Exercise instructions
Where the string "computer" occurs in a line of the data below, that line should be copied.

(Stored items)
*** Begin section ***

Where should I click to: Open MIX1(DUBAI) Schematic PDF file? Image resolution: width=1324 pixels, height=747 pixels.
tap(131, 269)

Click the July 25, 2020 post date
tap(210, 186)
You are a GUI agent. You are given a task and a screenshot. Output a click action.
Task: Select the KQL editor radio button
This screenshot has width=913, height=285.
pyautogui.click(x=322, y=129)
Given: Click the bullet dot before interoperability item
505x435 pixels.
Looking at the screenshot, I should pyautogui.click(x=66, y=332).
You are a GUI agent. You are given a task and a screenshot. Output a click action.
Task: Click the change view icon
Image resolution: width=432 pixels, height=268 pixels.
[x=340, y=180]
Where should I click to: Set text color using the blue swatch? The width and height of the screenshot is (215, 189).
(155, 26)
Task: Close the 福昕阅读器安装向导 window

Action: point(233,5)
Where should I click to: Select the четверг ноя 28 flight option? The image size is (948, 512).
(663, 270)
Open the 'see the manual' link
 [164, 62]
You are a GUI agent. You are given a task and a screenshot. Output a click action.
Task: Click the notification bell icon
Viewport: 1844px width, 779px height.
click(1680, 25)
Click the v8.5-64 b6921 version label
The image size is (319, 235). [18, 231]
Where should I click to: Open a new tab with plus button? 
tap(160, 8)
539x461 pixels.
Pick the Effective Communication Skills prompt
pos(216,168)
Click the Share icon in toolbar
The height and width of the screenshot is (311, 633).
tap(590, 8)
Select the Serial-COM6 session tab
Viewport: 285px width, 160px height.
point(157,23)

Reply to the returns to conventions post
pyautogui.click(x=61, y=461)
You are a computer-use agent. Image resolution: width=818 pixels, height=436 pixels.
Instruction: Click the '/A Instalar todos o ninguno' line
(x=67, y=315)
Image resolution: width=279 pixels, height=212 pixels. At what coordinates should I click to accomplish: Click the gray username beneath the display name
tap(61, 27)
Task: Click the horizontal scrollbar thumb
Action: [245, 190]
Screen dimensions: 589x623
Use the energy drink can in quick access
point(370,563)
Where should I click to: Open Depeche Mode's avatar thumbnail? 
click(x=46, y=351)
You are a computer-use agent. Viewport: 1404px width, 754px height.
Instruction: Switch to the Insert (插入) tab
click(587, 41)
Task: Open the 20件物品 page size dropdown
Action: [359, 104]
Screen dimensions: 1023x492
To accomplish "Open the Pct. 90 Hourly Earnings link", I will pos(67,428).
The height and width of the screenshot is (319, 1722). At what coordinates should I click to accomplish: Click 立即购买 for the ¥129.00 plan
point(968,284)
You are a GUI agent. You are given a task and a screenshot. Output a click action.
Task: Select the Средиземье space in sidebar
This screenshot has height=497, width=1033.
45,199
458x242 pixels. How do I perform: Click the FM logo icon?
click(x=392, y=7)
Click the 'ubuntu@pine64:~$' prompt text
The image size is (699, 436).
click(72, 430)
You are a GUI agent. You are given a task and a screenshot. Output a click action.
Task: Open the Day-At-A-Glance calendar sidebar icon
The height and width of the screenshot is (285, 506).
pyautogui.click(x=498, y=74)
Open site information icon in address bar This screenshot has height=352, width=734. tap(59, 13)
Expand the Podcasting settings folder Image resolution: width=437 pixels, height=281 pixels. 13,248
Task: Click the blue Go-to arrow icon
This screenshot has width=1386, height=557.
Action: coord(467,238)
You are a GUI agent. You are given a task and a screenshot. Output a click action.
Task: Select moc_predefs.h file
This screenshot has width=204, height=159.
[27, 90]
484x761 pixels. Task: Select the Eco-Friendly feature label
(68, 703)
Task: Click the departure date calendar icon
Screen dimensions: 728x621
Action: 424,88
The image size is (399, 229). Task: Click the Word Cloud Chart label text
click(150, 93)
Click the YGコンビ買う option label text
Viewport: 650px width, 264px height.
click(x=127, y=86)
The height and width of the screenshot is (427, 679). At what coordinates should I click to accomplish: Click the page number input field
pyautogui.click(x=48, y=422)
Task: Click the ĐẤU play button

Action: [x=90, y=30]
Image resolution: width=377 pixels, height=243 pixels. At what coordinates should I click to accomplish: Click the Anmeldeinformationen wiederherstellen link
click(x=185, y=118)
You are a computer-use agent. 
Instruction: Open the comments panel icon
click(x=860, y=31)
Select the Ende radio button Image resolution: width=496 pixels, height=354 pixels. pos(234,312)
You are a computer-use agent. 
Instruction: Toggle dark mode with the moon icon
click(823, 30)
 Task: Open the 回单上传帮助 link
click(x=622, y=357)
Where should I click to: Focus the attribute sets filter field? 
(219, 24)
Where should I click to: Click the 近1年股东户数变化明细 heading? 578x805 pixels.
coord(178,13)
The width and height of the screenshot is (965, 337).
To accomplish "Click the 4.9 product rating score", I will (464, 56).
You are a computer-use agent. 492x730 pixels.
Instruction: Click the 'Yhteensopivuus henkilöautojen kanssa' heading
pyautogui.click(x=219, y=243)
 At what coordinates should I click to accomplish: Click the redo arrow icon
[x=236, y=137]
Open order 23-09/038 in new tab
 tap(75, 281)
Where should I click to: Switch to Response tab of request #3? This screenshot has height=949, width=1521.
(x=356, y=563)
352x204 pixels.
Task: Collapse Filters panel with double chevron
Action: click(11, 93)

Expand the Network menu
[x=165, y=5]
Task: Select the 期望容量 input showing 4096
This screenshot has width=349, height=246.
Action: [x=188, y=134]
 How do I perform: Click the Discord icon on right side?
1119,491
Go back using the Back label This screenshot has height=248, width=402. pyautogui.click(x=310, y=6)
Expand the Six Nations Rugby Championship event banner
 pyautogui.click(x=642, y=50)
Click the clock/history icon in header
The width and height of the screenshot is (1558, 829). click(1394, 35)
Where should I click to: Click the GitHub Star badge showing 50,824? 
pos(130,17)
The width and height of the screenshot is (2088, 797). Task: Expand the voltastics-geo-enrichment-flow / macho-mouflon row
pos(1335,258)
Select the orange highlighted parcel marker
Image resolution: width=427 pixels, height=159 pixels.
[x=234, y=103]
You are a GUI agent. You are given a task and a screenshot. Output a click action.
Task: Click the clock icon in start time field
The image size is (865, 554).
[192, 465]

*** End section ***

Response to the exercise
You are a computer-use agent. Image resolution: width=818 pixels, height=436 pixels.
You are a computer-use agent. Viewport: 1404px width, 754px height.
You are a computer-use agent. 
You are a computer-use agent. 
You are a computer-use agent. 492x730 pixels.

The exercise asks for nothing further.